# SUPPLIED TEXT
====

I like to talk a good game, but in reality I know bupkus about horse racing in the grand scheme of things. And, like many people, my knee jerk reaction to the tragedy was to think, "I don't know how I can ever watch horseracing again." I felt that way when I watched a horse die in the paddock area of Keeneland last fall, a senseless and incomprehensible death where the horse reared, fell down, and broke his neck on the bricks.

And that was my gut reaction: "I don't know if I can watch horseracing again" not "should horseracing exist."

But that's been a question that's been raised in the wake of this horrible loss and in the wake of the loss of Barbaro. In some online news sources, I've seen pundits speculate about whether or not there's a difference between horseracing and dogfighting. Speculation that we condemn one and celebrate the other only based on the socioeconomic differences between the fans.

Again, I stress that I come from no place of expertise when it comes to horseracing. But I can honestly say that for the most part I have more concern for the treatment and well being of the humans who work on the backside of the track than I do for the horses on a day-to-day basis. And yes, that does concern me.

The questions that should be raised-- and are being raised by many-- are ones about reform to the sport. Should all tracks move to Polytrack? Tracks like Santa Anita have seen dramatic reductions in catastrophic injuries since moving to Polytrack. Should we be looking at reform in horse breeding? European racehorses are more hearty than their American counterparts. Should we be doing more when it comes to horse medicine? There is now sophisticated medical imaging technology that can detect even the most delicate fracture.

There are always going to be things about horseracing that upset me. But that doesn't necessarily set it apart from other sports. Athletes in general risk injury or worse for the love of the sport and for their fans. The level of excess at the Derby is generally appalling, but events like the Superbowl have it beat.

I will say this categorically: I really, truly, passionately wish they'd ban whips.

But I do think, for the most part, horses are very well cared for. I believe they have generally good lives. And I do believe that they love to run. It's hard not to believe that when you watch a horse race.

====

# RECORDS
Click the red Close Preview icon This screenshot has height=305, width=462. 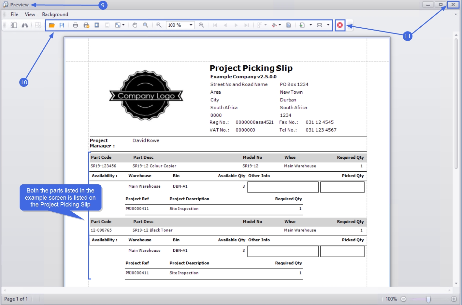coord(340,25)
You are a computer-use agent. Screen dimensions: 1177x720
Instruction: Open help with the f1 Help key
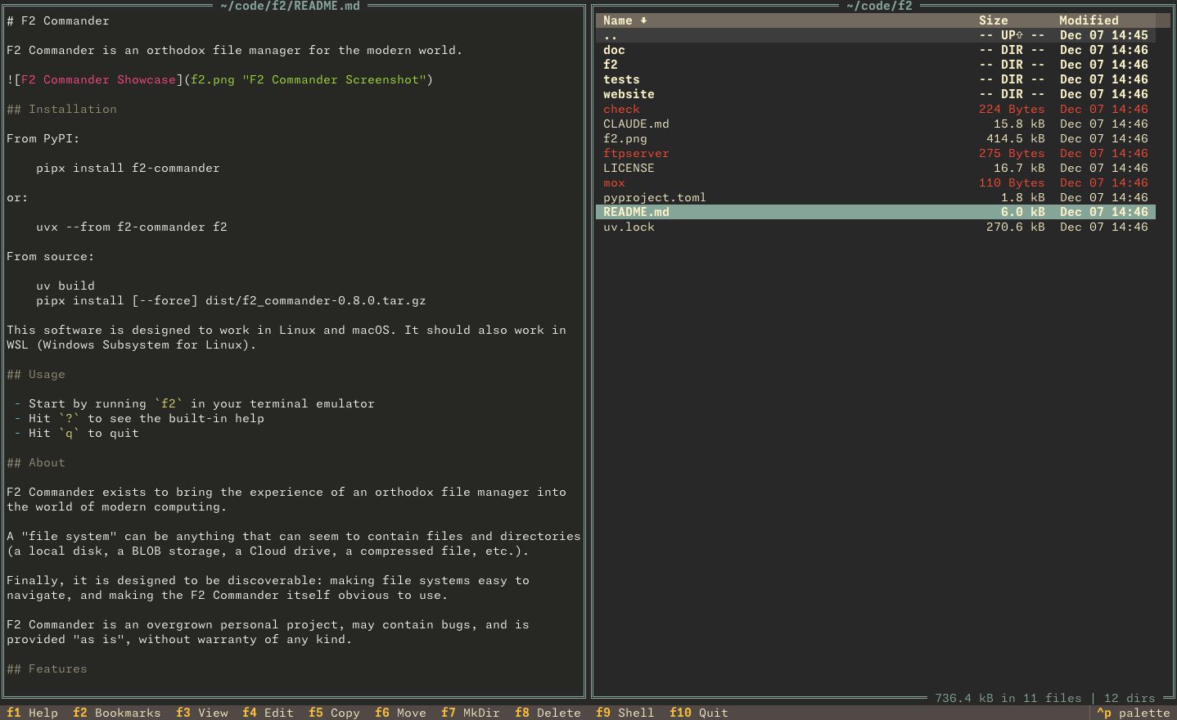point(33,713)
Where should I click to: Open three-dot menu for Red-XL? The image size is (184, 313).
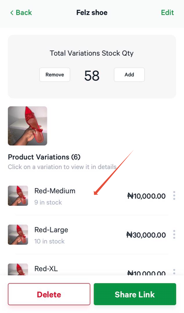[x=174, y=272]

====

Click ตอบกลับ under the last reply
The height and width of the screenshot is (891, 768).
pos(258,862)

====

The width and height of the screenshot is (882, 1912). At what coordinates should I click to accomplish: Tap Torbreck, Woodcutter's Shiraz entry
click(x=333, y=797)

====

# WHAT YOU NEED TO DO
Continue the horseracing text from the point where it stops.

# RESULT FOR THIS TASK
What happened to Eight Belles was a senseless, incomprehensible tragedy. And as I still try to recover from the news, I'm reminded by other news today that life is just goddamned full of senseless, incomprehensible tragedies. 10,000+ dead in Myanmar. Six sea lions shot dead while trapped in humane traps on the Columbia River. 12,000 kids in China sick with a deadly virus.

It doesn't make this any less sad. Nor is the answer to shuttle it off as just one more thing to outrage and appall us.

Online today at the NYTimes, this was posted in the comments of The Rail blog:

Michael Blowen, of Old Friends ( sent me this
e-mail on Sunday that he received from a young fan:
Hello. My name is XXXX,
and I am 11 years old, and I won money off of Eight Bells at a Derby party
yesterday. I feel so bad about what happened to her that I can not enjoy my
money that I won. So, I am going to donate my winnings to your organazation and
so is my mom. I found out about you on the internet last night. Your farm sounds
like a very nice place. I am asking everyone that I know if they also won money
off of Eight Bells, and if they would like to dotate their money as well. Some
people that I am asking are donating money just to be nice. So I just wanted to
let you know that as soon as I collect the money, my mom will send you a check.
From, XXXX
— Posted by alex

Also worth checking out: Jane Smiley's Op-Ed column.

1 comment:

Anonymous said...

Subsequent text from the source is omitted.